Once a given model is chosen for the velocity distribution function of the dark
matter particles, the parameters of the model have to be fixed using
observational data. Unfortunately, due to its ``darkness'', all our knowledge
of the halo is of indirect nature \cite{turner,dehnen} and it includes
requirements on the circular rotational speed (constraints on its flatness and
its value at the solar circle and in the outer regions of the Galaxy) as well
as observational constraints on the local surface density of the disk and on
the dispersion velocity of the bulge. In general, one should construct a
composite model of the Galaxy where the DM is coupled to other components like
the disk and the bulge, and the parameters describing the various components
are varied independently requiring that the observational constraints are
satisfied.
+++
Continue the passage on fixing the parameters of a dark matter halo model, picking up after its last sentence. The material after this is separate from the passage on the dark matter halo.

Source records
+++
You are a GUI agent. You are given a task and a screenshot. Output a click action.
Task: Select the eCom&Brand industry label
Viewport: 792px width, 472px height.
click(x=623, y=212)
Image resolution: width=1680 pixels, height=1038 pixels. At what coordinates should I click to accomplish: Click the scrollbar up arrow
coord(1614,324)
+++
-- Answer --
We have already noticed that WIMP direct detection rates are particularly
sensitive to the value of the rotational velocity $v_0$ and the local DM
density $\rho_0$ (both evaluated at the solar circle). The procedure we follow
in order to determine the allowed ranges for $v_0$ and $\rho_0$ in each
galactic model is explained in the following. First of all, the experimental
informations we use are: the allowed range for the local rotational velocity,
the amount of flatness of the rotational curve of our Galaxy and the maximal
amount of non-halo components in the Galaxy. The first information directly
fixes the allowed interval for $v_0$, irrespective of the galactic halo model.
The other constraints are used in order to determine the allowed ranges for
$\rho_0$, for each halo model.

The allowed interval for $v_0$ is:
%
\begin{equation}
v_0=(220 \pm 50)\;\; {\rm km \;\; sec^{-1}} \;\;\;\;\; {\rm (90 \%
  \;\; C.L.}),
\label{eq:v0}
\end{equation} 
%
which conservatively relies on purely dynamical observations \cite{kochanek}.
Proper motion measurements of nearby stars \cite{cepheids} lead to similar
estimates for the central value of $v_0$, with a significantly smaller
uncertainty. However they are based on the assumption of circular orbit of the
observed objects.  For definiteness, we will use in the following three
representative values for $v_0$, which correspond to its central value and to
the boundaries of its allowed 90\% C.L. range of Eq.(\ref{eq:v0}): $v_0 = 170,
220, 270$ km sec$^{-1}$.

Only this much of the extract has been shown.